▶ _Exercise description_
In the records below, find the line containing "Instruction: Click the" and repeat it and every line after it exactly, without pictures.

▶ _Stored data_
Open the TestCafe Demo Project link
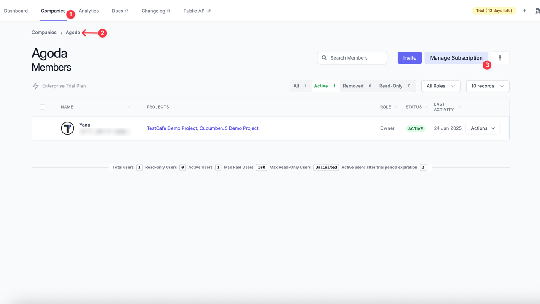The image size is (540, 304). click(x=171, y=128)
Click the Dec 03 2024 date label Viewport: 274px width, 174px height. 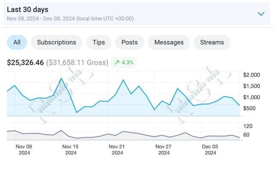tap(210, 149)
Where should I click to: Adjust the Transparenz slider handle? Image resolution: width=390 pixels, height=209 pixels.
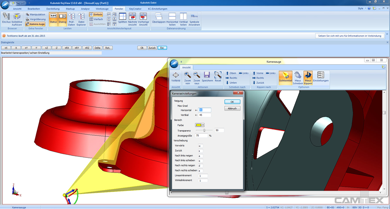tap(204, 130)
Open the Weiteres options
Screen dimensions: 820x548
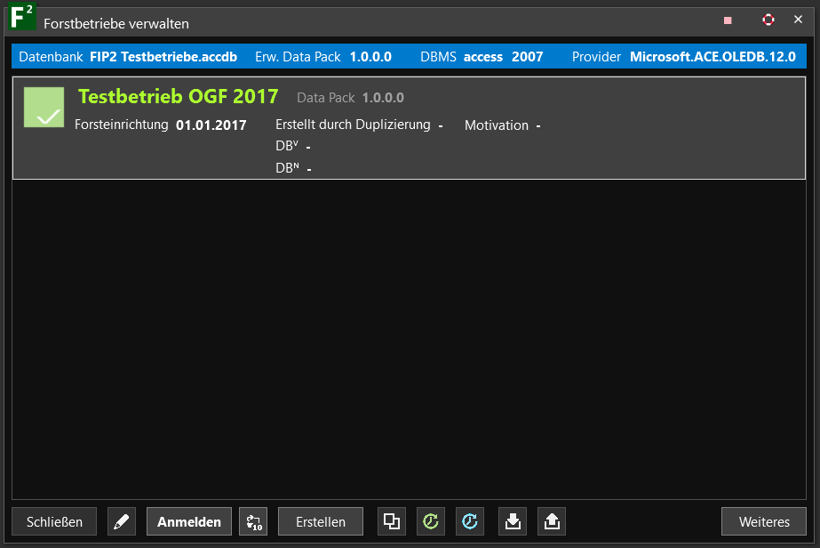pyautogui.click(x=764, y=521)
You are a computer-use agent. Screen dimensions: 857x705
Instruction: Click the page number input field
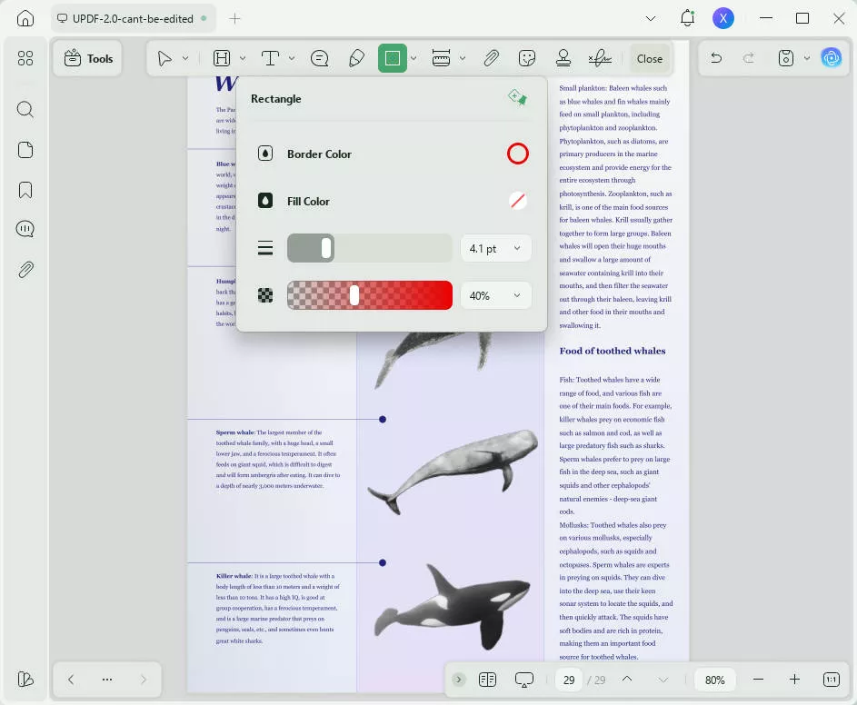[569, 680]
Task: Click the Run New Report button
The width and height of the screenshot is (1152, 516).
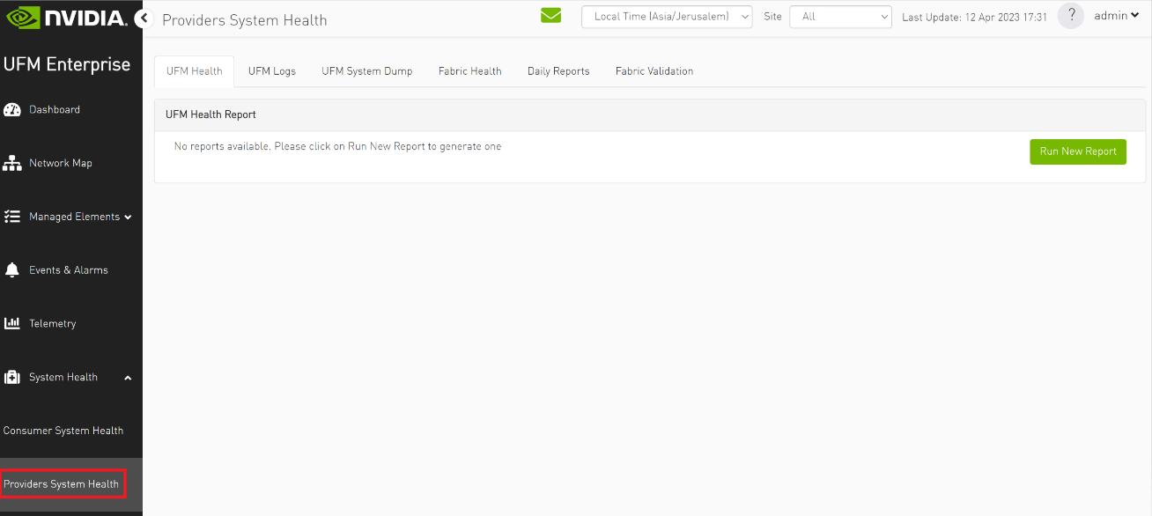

▶ _Task result_
Instruction: Click the page number input field
[569, 680]
Task: Click the Run New Report button
The width and height of the screenshot is (1152, 516).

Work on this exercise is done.